• _QUESTIONS_
1. Decide whether each statement below agrees with the author's self-introduction. Answer yes or no for each and quote the words from the text that decide it.
(a) The author first encountered Photoshop through classes held at a photo gallery next to his office.
(b) The web production company the author started with his wife was located in San Francisco.
(c) The author worked as a photographer for about ten years before growing restless.
2. Extend the author's self-introduction by writing what comes next after its final sentence, "Then came the crash."

About the Author
by admin, January 2nd, 2008Hi, I’m Bill Womack. I write. In fact, sometimes it seems I’ve been trying to tell a story my whole life.
As a kid, I haunted my mom’s office, clacking away on her big Selectric and chewing through reams of paper.
In high school, I wrote skits and short plays, and in one fevered burst, an entire variety show. Those plays led me to stray from the written word, and into theater and film. By the time I got out of college, I was convinced that the visual arena was my playground, and my tales best woven on film.
I did a stint as a photographer, but got restless after a decade and went in search of some way to inject more motion and life into what I was trying to say. A photo gallery next door to my office in San Francisco hosted classes in some new software thingy called Photoshop. One lesson, and I was a goner.
By providence or random chance, I was slap-dab in the middle of Silicon Valley when the digital revolution swept the planet.
At last! Anyone with a video camera could make a movie and find an audience, studios and distribution deals be damned. I immersed myself in all things multimedia and web-related, certain that this was the break I’d been searching for, a way to tell a story in my own unique voice. My wife and I started a web production company in San Mateo and set to work creating presentations for Apple, IBM, and Netscape, among others. I daydreamed, I designed, I programmed like a fiend. Then came the crash.

• _RECORDS PROVIDED_

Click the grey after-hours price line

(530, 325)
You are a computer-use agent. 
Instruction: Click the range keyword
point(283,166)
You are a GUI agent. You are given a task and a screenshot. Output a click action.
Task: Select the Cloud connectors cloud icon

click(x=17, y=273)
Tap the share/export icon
...
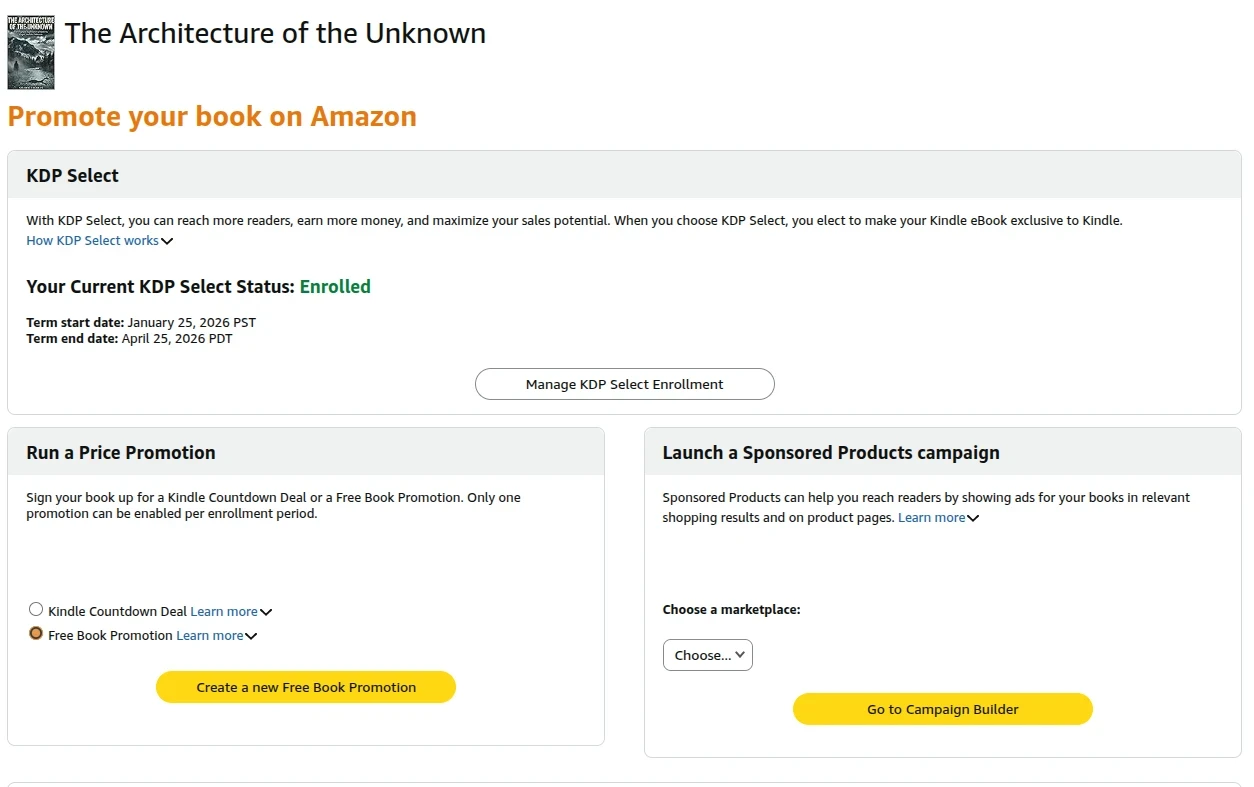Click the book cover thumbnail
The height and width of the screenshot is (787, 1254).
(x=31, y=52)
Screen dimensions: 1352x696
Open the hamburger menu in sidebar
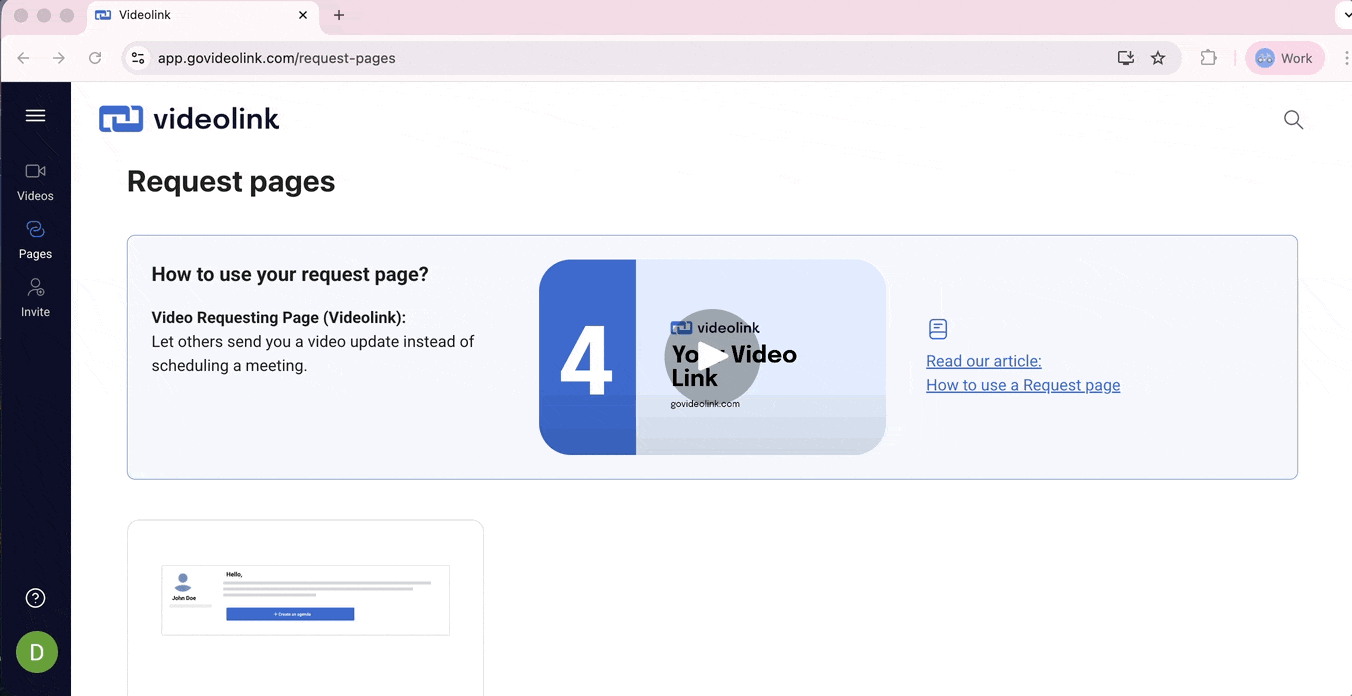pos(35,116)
==
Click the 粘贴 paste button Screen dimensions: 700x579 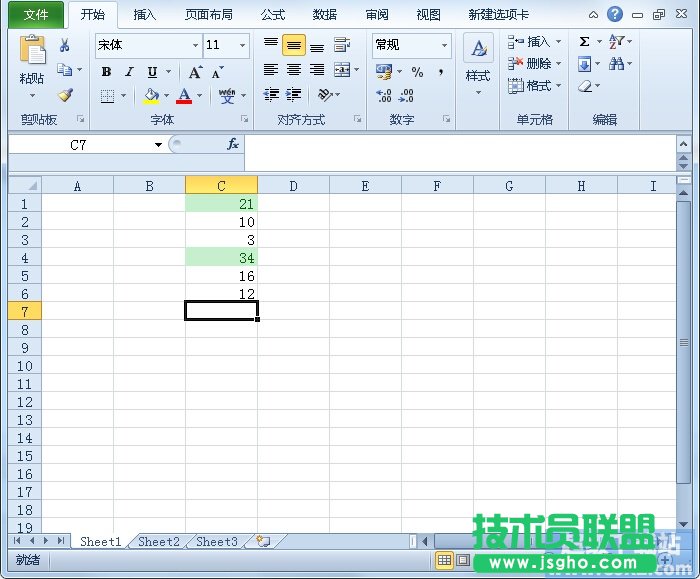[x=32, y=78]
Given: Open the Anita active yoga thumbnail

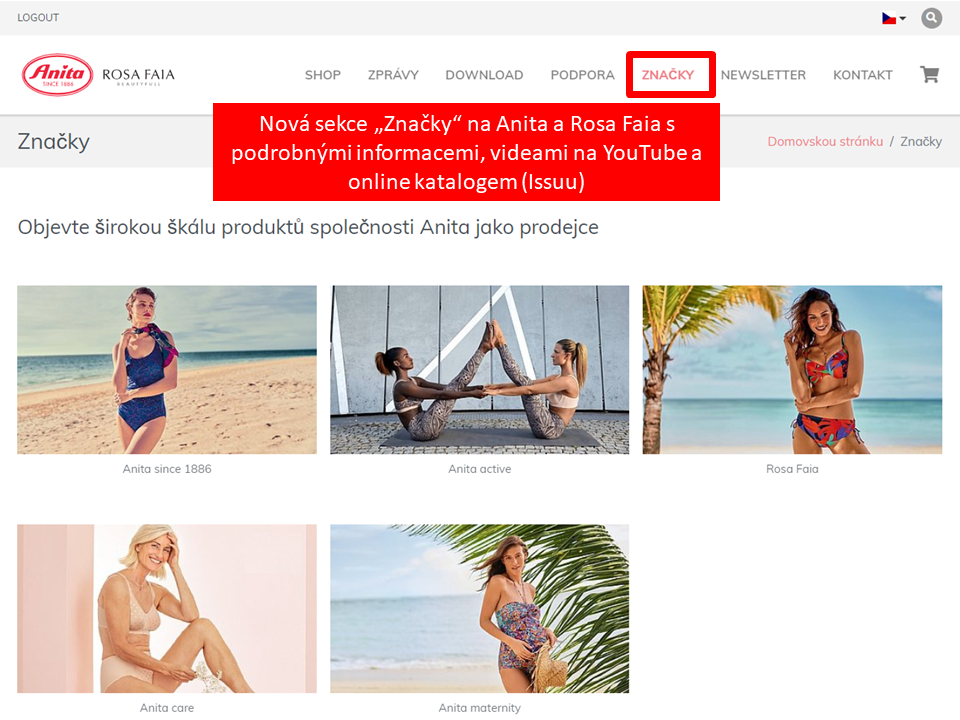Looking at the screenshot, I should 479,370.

• _RESULTS BY TASK_
1.
(a) Yes: "A photo gallery next door to my office in San Francisco hosted classes in some new software thingy called Photoshop."
(b) No: "My wife and I started a web production company in San Mateo"
(c) Yes: "I did a stint as a photographer, but got restless after a decade"

2.
As the dot-com juggernaut ate itself at the turn of the millennium, I went looking for an escape hatch from the pressure-cooker of California.
Relief came in the form of Portland, Oregon—a funky, literate, laid-back burg nestled in the jewel-green Willamette Valley. I slowed to subsonic speed, finally able to breath and stretch out a little. And then a funny thing happened… I started to write again.
Through all the side-trips down blind alleys, the story was there all along, patiently waiting for my return. I still commit the occasional website or logo design—skills are skills, and these still have value. But beneath it all I’m a writer, and after years of wandering, I’m home.